* Text excerpt
_ _ _
Generally goes away if you hang up and dial in again.

Yes, the second dialin sets the correct DNS as well for me most of the times. It seems that this is actually a ppp bug: http://bugs.debian.org/cgi-bin/bugreport.cgi?bug=445711 which has been forwarded upstream to linux-ppp vger kernel org, see http://www.opensubscriber.com/message/linux-ppp%40vger.kernel.org/7889888.html

It is supposed to be a problem of the PCMCIA card insisting on ms-wins settings, which ppp denies and because of that it does not get the real DNS information from the PCMCIA card.

The patch for ppp seems to solve the problem. I have not tested it.

BTW, there is a lot of debugging and magic quirks for different cards already
done in umtsmon, if somebody working on UMTS features for NM would ask Klaas
for some hints, this would probably spare you lots of unnecessary work and you
could profit from his knowledge.
_ _ _
* Given data
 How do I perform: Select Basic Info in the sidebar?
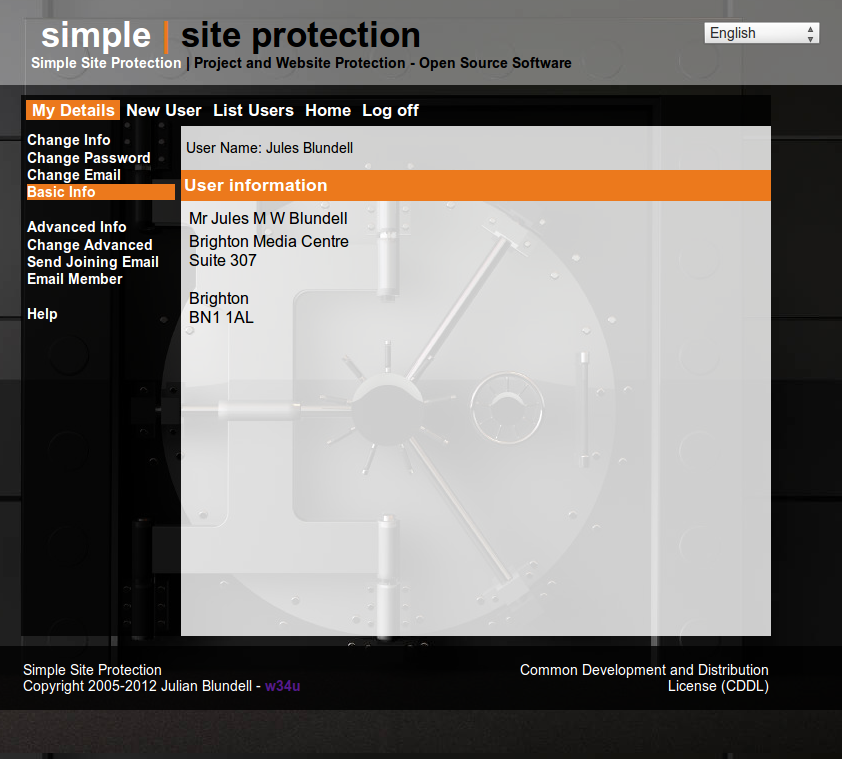tap(60, 192)
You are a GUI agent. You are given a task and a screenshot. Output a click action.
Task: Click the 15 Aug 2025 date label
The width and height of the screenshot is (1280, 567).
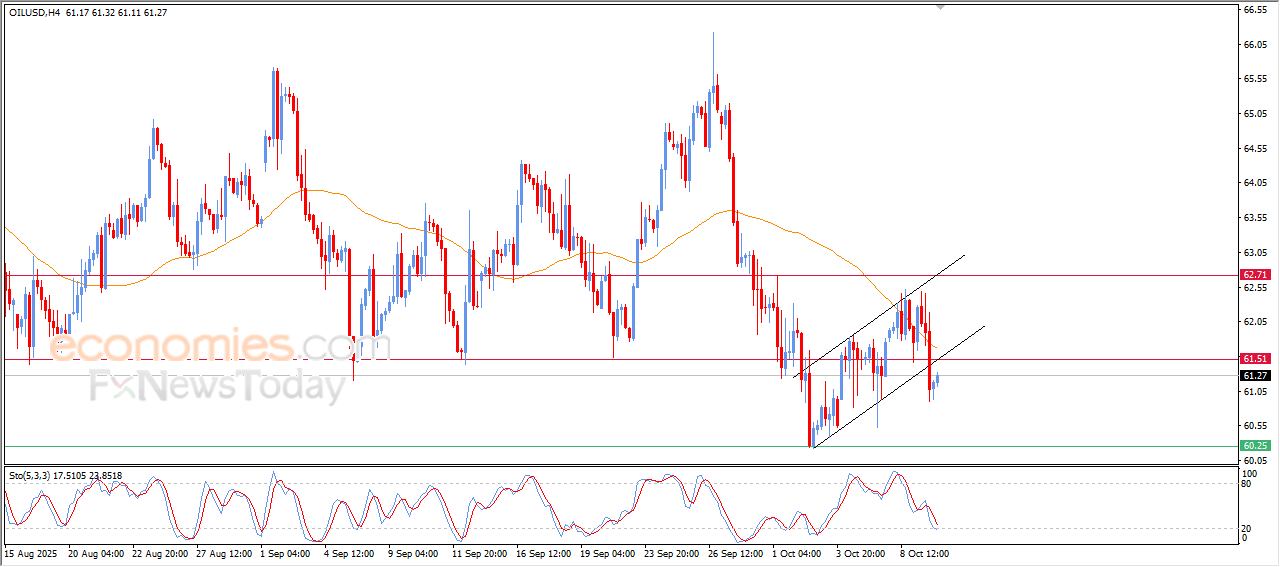click(32, 553)
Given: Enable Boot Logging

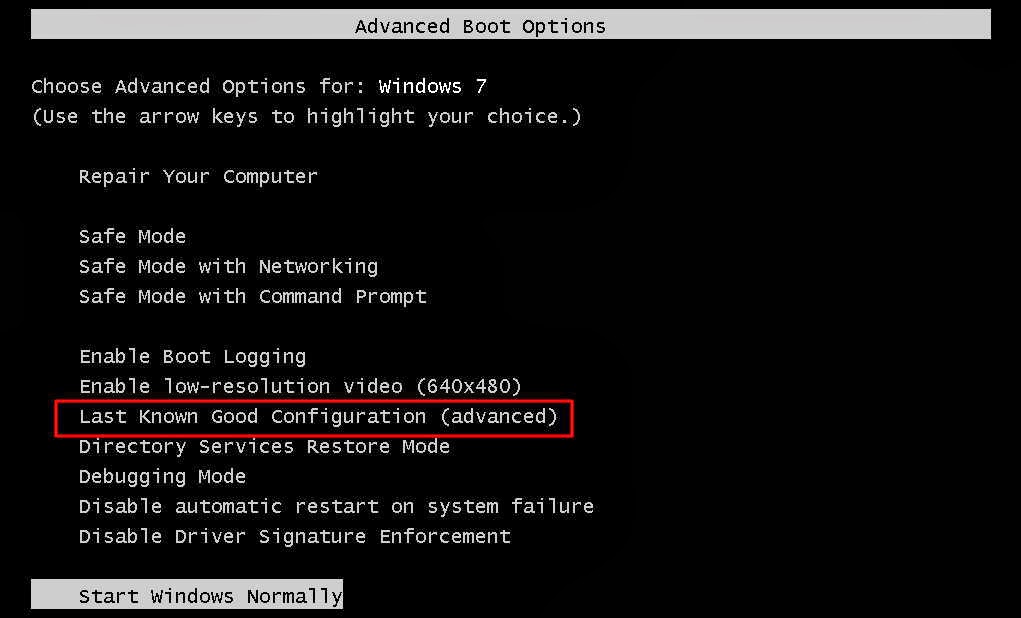Looking at the screenshot, I should point(192,356).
_ _ _
* What this exercise asks
(A) In the post about the ppp DNS problem, which program is said to already contain debugging and quirks for different cards?
(B) Carry on writing the post about the ppp DNS problem, starting after its final sentence.

* Task responses
(A) umtsmon

(B)
The 10.64.64.64 default peer address is also no problem - the network just
does not return a peer address, so pppd uses this default. It does not matter,
as long as your default route points to the ppp interface, it just works.
At least for me, with a quite some hardware and providers that have tested.

Good luck,

	Stefan
--
Stefan Seyfried
R&D Team Mobile Devices            |              "Any ideas, John?"
SUSE LINUX Products GmbH, Nürnberg | "Well, surrounding them's out."